# What you have to do
Reproduce the listing in its entirety. Do not reproduce the pictures.

# Data for the task
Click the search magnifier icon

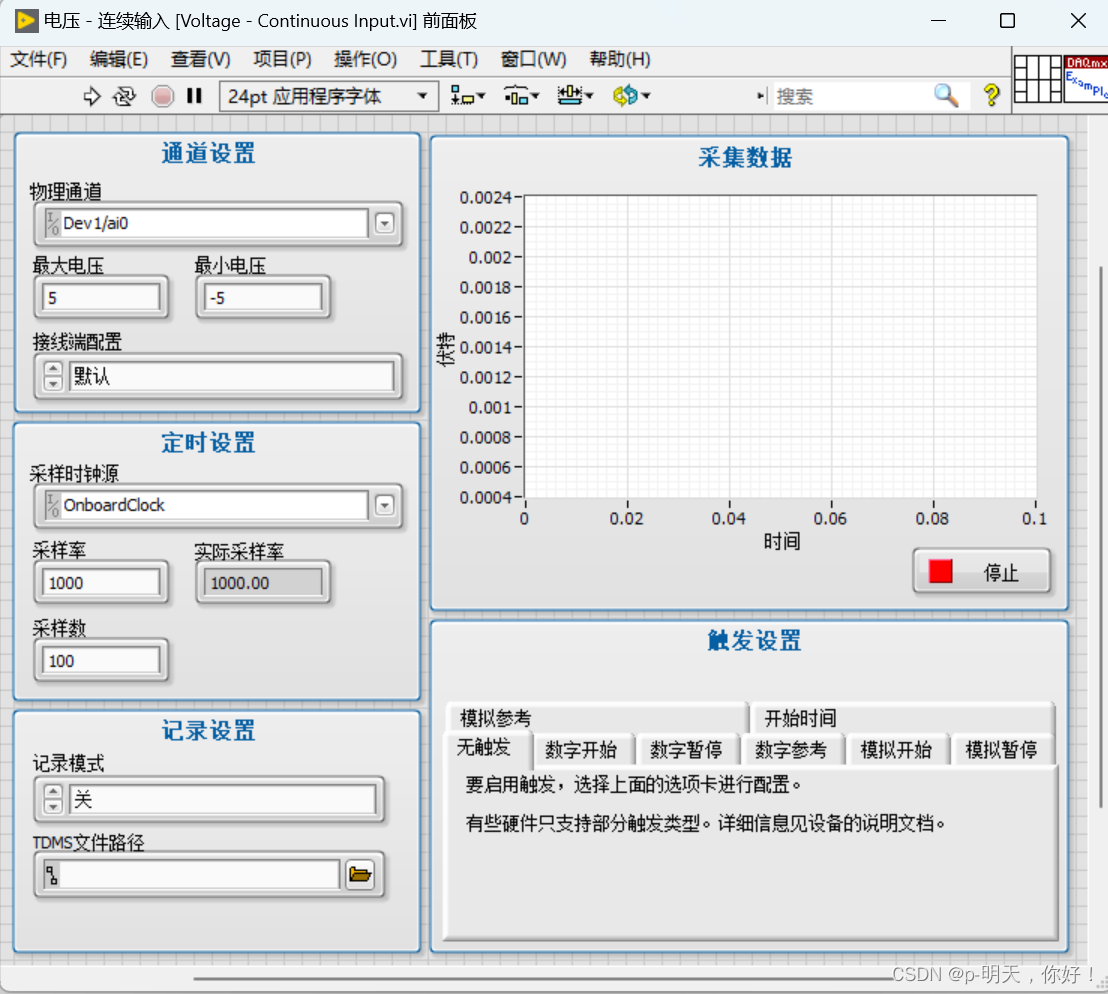[945, 95]
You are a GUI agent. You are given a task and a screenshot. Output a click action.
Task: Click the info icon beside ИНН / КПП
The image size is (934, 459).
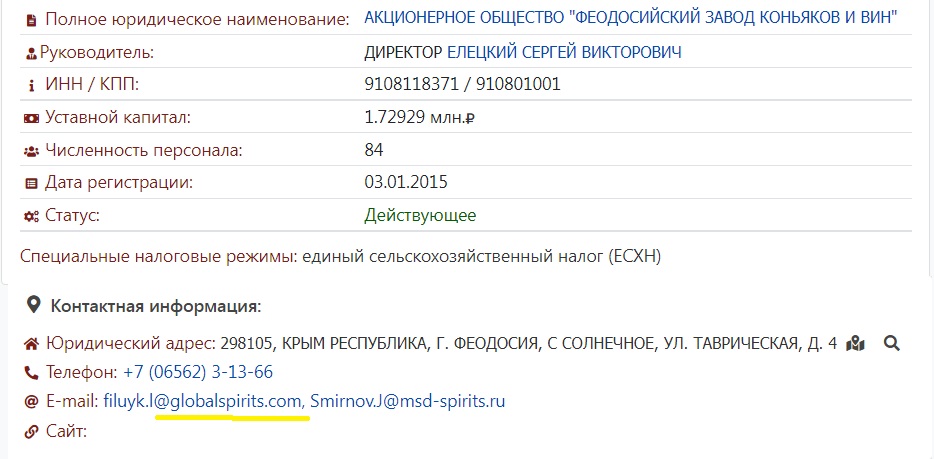pyautogui.click(x=31, y=85)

# Task response
Click the search magnifier icon

[945, 95]
You are a GUI agent. You are given a task and a screenshot. Output a click action.
Task: Click the info icon beside ИНН / КПП
The image size is (934, 459).
pyautogui.click(x=31, y=85)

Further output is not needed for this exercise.